Your support to this cause can be your testimony that, having experienced the suffering caused by pressure wounds, you are going to do your part to insure that your loved one (or even you), can escape this agony in the future.
Due to staffing shortages, medical funding cuts and other issues, many aged care facilities are chronically understaffed. This results in patients not being turned, cleaned and fed as often as the ideal standard of nursing would dictate.
Massive deep wounds over Stage 2 and chronic infections continue to be an unacceptable standard of care. Such wounds are generally a strong indication of negligence in more than one area.
Where do Bedsores appear?
The most common places for bedsores are over bony prominences (bones close to the skin), such as the elbow, heels, hips, ankles, shoulders, back, coccys/tailbone, and the back of the head.
Who's at risk?
Anyone who must stay in a bed, chair or wheelchair because of illness or injury, or who cannot change position without help is at high risk.
Why are seniors more vulnerable to this deadly medical condition?
In a nursing home setting, turning is costly and dependent on adequate staffing ratios - which Australia lacks.
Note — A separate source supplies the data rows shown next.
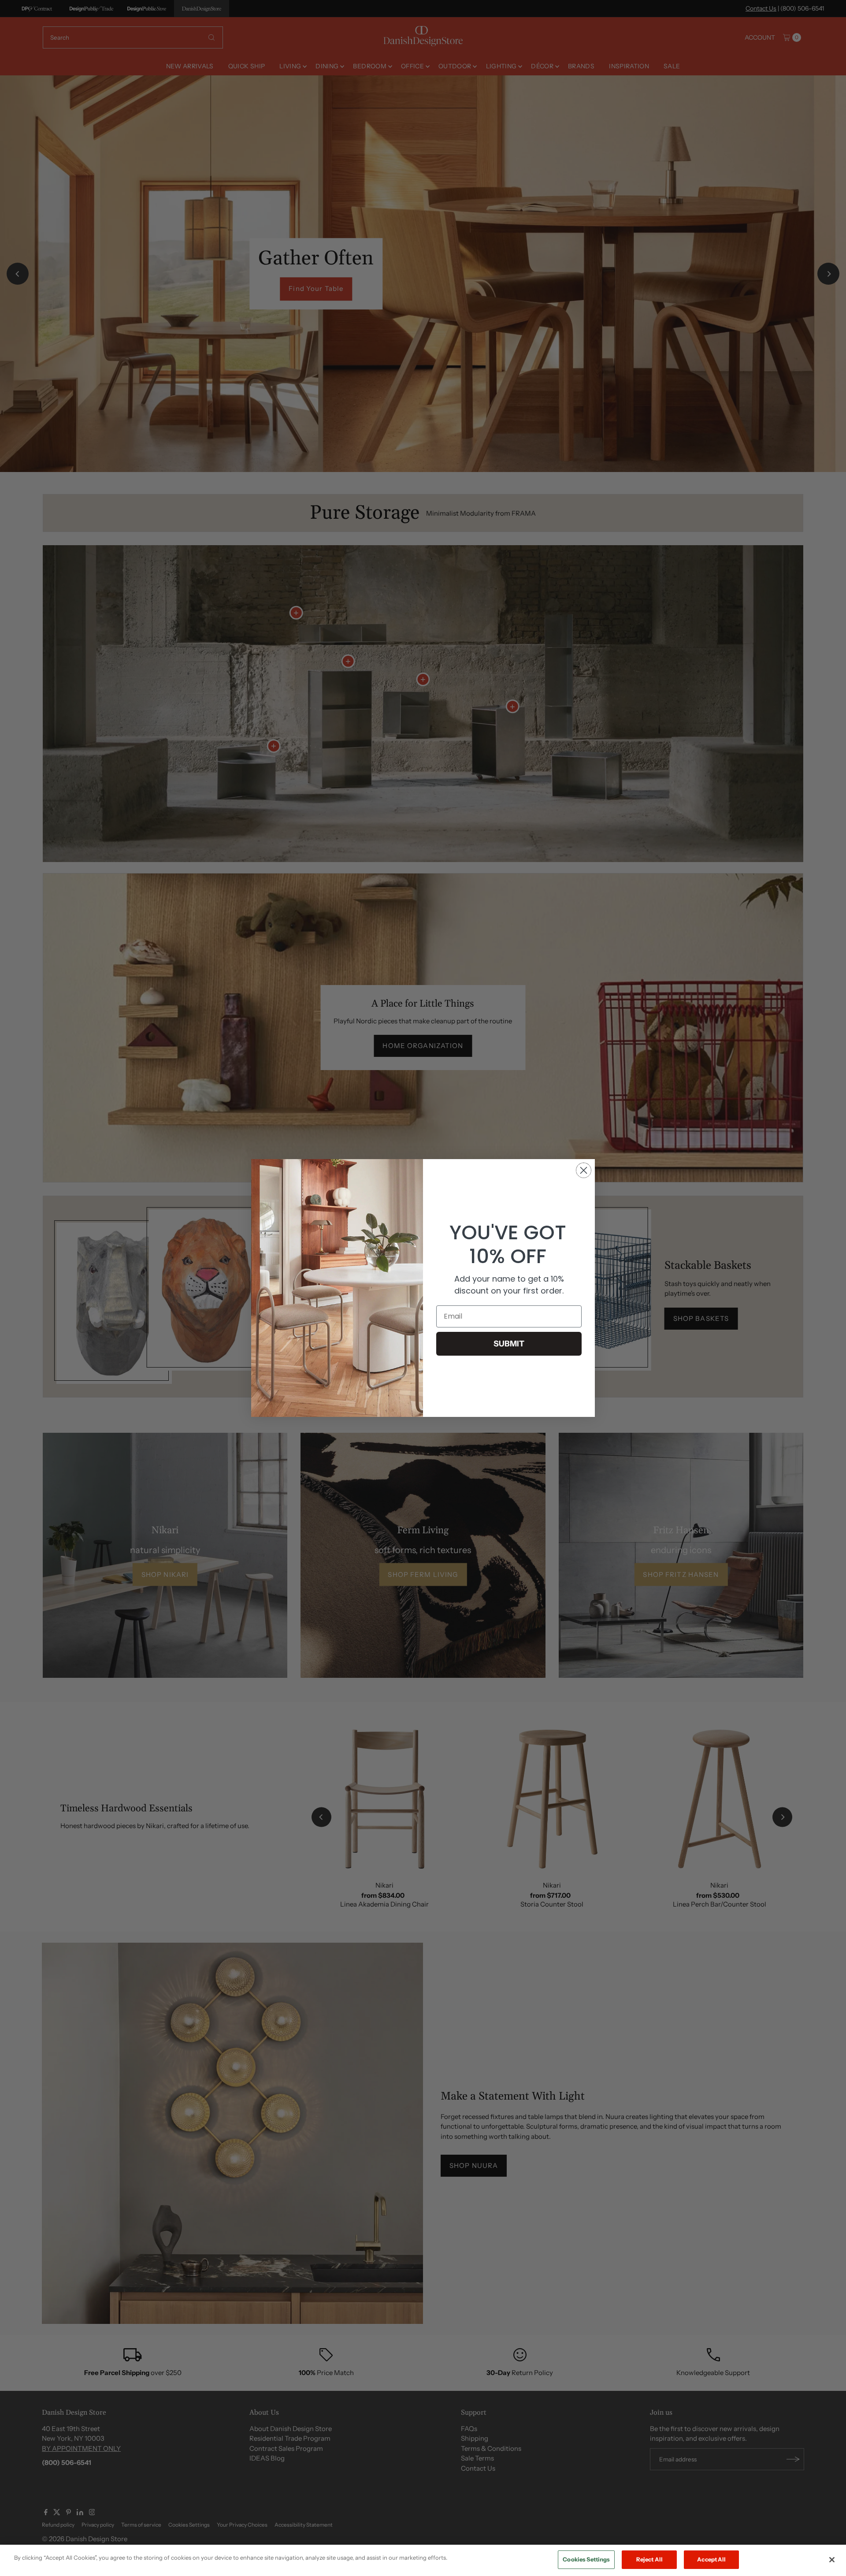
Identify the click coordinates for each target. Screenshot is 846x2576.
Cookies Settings (586, 2559)
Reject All (649, 2559)
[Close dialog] (583, 1170)
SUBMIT (509, 1344)
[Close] (832, 2559)
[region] (423, 2560)
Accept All (711, 2559)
The use of restraints on residents and/or the lack of incontinence rehabilitation compound the problem.
If a nursing home has a higher than normal percentage of patients with pressure ulcers because the facility specialises in wound care, the staffing level should be commensurate with the higher level of care required.
Seniors are particularly vulnerable because their skin usually becomes thinner and more fragile with age.
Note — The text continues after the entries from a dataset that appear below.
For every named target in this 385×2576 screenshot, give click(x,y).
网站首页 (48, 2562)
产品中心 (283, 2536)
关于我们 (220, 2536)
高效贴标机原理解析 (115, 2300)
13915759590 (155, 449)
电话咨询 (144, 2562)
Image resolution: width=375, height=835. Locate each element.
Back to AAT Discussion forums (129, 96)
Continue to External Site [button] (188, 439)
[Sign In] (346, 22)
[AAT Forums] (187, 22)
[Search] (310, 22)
How long does it take to happen?
Bedsores can develop in a matter of hours.
Most likely places to occur?
Decubitus ulcers can happen during hospitalisation, in a nursing home or in a community setting.
Stage 1: The skin is intact but shows a persistent pink or red area that does not turn white when you press it with your finger. The wound may look like a mild sunburn. The affected skin may be tender, painful or itchy. It may feel warm, spongy or firm to the touch.
The wound is superficial and heals spontaneously when pressure is relieved.
A Stage 1 pressure ulcer is an early warning of a problem and a signal to take preventive action.
Stage 2: The skin starts to breakdown and there is partial thickness skin loss. The wound looks like an abrasion, a blister (broken or unbroken) or a shallow crater.
The skin outer layer is broken, red and painful.
Surrounding tissues may show areas of pale, red or purple discoloration. Some swelling and/or oozing may be present.
The wound is no longer superficial and the ulcer is an open sore that does not extend through the full thickness of the skin.
A Stage 2 pressure ulcer can usually be treated successfully. With quick attention, the wound can heal rapidly.
Stage 3: The skin has broken down and the wound now extends through all layers of the skin. The ulcer has become a crater involving damage or necrosis of subcutaneous tissues.
The pressure ulcer has become deeper and very difficult to heal. At this stage, a large percentage of patients may require treatment of up to one year. The wound is now a primary site for a serious infection to occur.
A Stage 3 wound will progress very rapidly if left unattended. Medical care is necessary to promote healing and to treat and prevent infection.
Stage 4: There is full-thickness skin loss with extension beyond the deep fascia and involvement of muscle, underlying organs, bone, and tendon or joint space. This deep open wound may show blackened tissue called eschar.
The decubitus ulcer is now extremely deep, having gone through the muscle layers and now involving underlying organs and bone. Surgical removal of the necrotic or decayed tissue is often used on wounds of larger diameter. Surgery is the normal course of treatment.
The wound is very serious and can produce a life threatening infection, especially if not treated aggressively.
A Stage 4 wound is extremely difficult to heal and requires skilled medical wound care.